[[ THE DATA open ]]
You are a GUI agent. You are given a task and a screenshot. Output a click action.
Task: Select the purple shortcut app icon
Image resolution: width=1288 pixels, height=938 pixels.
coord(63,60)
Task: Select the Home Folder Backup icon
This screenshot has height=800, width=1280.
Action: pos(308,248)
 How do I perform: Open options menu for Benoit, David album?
[[ THE DATA closed ]]
[[ THE DATA open ]]
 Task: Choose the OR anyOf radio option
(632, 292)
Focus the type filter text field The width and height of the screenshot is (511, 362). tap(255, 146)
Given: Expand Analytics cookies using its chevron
[[ THE DATA closed ]]
- _TRY IT_
There is a line with "Image resolution: width=1288" and a line with "How do I perform: Open" above. Copy exactly those two lines and all lines between them, with nothing else.

- _EXERCISE ANSWER_
Image resolution: width=1288 pixels, height=938 pixels.
coord(63,60)
Task: Select the Home Folder Backup icon
This screenshot has height=800, width=1280.
Action: pos(308,248)
 How do I perform: Open options menu for Benoit, David album?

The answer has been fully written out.